Ownership: The Part Nobody Builds First

Schema enforcement without ownership is incomplete. When a contract is violated — a freshness SLA breach, a schema incompatibility, a quality rule failure — who is responsible and who needs to be notified?

We maintain a contract registry: a Git repository of contract YAML files, where the owner field is a team name resolvable to a PagerDuty schedule and a Slack channel. CI validates that every contract has a non-empty, valid owner before merging.

# scripts/validate_contracts.py
import yaml
from pathlib import Path
 
VALID_TEAMS = load_team_registry()  # From HR system or Backstage catalog
 
errors = []
for contract_file in Path("contracts/").rglob("*.yaml"):
    with open(contract_file) as f:
        contract = yaml.safe_load(f)
 
    owner = contract.get("metadata", {}).get("owner")
    if not owner:
        errors.append(f"{contract_file}: missing owner")
    elif owner not in VALID_TEAMS:
        errors.append(f"{contract_file}: owner '{owner}' is not a registered team")
 
    consumers = contract.get("metadata", {}).get("consumers", [])
    for consumer in consumers:
        if consumer.get("team") not in VALID_TEAMS:
            errors.append(f"{contract_file}: consumer team '{consumer['team']}' is not registered")
 
if errors:
    print("Contract validation failed:")
    for e in errors:
        print(f"  {e}")
    raise SystemExit(1)

SLAs: Making the Implicit Explicit

The orders column rename broke the analytics pipeline because nobody had agreed on a notice period for breaking changes. The backend team's Friday Slack message was not the problem — the missing SLA was.

A data SLA has three components:

Freshness SLA: The maximum acceptable lag between a domain event occurring and the data being available in the agreed delivery mechanism. For a Kafka topic, this is the end-to-end latency from write to consumer offset. For a data warehouse table, this is the pipeline lag.

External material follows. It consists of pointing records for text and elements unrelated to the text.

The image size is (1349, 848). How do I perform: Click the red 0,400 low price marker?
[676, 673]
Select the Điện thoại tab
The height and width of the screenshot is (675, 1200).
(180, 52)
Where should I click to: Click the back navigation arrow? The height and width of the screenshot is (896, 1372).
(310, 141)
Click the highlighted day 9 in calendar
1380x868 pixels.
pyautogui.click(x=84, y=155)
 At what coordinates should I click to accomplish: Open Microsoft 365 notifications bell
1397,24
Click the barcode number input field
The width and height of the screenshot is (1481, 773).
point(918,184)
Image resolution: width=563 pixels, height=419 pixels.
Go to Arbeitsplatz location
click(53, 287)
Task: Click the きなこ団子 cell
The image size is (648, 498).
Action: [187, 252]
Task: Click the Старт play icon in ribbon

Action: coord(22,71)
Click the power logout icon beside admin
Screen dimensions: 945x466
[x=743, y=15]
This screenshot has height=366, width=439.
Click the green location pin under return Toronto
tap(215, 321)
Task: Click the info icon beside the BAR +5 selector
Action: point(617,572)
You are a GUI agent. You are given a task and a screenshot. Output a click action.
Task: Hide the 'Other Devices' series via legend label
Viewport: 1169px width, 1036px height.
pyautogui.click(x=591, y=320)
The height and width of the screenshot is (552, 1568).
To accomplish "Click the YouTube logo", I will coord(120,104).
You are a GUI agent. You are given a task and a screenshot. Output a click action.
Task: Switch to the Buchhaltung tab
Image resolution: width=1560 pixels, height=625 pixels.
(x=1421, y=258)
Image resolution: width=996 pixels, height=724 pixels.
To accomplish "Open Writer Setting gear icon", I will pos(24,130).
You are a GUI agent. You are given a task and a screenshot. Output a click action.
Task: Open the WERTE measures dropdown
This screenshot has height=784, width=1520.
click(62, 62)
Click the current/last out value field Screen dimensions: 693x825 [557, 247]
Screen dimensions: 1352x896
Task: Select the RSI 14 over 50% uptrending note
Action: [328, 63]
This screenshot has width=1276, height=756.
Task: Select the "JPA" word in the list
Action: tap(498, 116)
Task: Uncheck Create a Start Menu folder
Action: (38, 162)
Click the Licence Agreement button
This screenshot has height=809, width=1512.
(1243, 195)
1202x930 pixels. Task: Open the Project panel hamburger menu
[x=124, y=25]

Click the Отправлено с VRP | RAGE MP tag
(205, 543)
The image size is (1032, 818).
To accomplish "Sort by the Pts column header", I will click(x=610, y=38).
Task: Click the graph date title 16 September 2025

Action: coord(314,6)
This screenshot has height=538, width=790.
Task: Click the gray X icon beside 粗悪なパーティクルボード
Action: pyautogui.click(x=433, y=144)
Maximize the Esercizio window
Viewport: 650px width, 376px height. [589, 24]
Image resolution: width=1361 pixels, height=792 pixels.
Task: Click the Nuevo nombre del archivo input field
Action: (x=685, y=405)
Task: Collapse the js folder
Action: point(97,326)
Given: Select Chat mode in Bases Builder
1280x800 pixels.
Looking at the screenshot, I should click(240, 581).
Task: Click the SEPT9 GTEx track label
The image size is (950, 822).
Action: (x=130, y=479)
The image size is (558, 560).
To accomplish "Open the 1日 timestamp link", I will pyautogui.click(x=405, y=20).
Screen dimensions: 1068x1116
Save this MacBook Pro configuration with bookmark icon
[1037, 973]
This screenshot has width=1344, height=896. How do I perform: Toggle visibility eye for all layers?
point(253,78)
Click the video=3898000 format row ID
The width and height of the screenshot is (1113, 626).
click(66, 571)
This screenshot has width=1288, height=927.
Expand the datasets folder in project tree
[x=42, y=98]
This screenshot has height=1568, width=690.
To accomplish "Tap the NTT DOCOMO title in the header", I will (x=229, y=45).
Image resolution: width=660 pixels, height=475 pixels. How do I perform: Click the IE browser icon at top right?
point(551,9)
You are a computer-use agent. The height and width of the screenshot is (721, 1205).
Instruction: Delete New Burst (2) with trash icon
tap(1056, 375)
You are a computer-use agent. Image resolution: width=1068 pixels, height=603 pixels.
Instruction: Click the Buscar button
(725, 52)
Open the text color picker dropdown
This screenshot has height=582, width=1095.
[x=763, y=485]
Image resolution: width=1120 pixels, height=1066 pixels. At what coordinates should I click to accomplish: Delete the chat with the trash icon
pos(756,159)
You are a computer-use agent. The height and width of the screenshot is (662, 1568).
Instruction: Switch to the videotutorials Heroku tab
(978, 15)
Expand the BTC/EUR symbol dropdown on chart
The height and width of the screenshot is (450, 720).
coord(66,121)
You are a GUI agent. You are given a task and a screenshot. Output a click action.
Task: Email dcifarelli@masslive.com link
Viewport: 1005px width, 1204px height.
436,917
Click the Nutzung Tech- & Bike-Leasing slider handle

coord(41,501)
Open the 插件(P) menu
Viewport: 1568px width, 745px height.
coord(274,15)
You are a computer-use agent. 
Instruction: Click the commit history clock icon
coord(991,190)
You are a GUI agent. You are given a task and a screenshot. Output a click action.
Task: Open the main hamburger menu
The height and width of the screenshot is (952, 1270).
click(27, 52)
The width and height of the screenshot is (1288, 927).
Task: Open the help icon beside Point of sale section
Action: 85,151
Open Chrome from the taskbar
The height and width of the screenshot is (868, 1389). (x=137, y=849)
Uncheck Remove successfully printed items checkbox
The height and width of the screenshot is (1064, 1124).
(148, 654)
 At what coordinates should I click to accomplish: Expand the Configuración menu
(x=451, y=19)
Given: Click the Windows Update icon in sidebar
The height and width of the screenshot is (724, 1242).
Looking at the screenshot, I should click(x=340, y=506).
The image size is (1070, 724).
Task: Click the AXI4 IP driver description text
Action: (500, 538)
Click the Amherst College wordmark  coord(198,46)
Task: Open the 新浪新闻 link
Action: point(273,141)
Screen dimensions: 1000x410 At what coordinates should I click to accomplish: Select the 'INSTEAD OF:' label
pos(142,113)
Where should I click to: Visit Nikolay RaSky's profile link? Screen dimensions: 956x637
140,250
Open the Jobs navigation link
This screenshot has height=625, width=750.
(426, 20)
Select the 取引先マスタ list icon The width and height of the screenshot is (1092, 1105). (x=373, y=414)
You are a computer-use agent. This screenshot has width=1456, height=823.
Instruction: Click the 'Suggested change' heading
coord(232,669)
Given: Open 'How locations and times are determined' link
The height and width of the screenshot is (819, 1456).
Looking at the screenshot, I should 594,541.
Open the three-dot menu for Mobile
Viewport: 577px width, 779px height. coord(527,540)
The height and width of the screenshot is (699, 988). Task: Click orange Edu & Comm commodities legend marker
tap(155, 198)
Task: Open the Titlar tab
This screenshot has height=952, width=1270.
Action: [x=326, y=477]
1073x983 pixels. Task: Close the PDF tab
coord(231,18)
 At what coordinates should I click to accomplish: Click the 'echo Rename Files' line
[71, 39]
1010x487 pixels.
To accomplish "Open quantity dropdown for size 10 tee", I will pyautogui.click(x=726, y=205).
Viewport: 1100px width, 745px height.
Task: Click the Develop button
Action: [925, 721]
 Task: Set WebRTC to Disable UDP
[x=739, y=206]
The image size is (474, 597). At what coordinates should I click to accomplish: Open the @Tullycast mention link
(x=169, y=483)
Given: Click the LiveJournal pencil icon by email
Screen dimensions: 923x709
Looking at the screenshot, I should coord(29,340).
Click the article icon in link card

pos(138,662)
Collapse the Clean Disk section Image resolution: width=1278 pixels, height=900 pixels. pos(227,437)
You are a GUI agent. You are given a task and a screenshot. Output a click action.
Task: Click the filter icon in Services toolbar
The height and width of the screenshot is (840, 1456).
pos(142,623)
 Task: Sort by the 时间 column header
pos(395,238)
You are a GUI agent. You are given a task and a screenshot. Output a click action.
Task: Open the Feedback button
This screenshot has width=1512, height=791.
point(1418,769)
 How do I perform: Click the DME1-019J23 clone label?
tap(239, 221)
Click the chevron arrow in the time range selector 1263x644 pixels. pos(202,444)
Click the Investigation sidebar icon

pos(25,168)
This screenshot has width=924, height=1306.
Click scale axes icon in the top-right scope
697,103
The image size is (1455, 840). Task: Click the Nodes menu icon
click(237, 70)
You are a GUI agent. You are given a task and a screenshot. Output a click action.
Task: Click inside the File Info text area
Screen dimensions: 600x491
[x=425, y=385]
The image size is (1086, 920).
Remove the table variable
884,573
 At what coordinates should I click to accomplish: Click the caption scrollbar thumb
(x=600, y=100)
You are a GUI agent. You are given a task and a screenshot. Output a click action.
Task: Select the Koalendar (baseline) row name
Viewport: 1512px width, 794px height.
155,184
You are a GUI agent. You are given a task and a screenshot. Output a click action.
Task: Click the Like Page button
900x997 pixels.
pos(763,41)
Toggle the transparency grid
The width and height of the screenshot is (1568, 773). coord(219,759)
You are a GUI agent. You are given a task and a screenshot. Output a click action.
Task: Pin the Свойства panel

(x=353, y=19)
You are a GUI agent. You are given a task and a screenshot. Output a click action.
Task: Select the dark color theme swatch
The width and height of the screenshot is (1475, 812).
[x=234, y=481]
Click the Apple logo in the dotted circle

Availability SLA: The percentage of time the data delivery mechanism is available and producing non-stale data. This is different from the producer service's availability — a healthy service can still produce stale data if its pipeline is stuck.

Breaking change notice period: The minimum number of calendar days between the producer announcing a breaking schema change and the change taking effect in production. We standardize on 14 days for internal consumers and 30 days for external consumers.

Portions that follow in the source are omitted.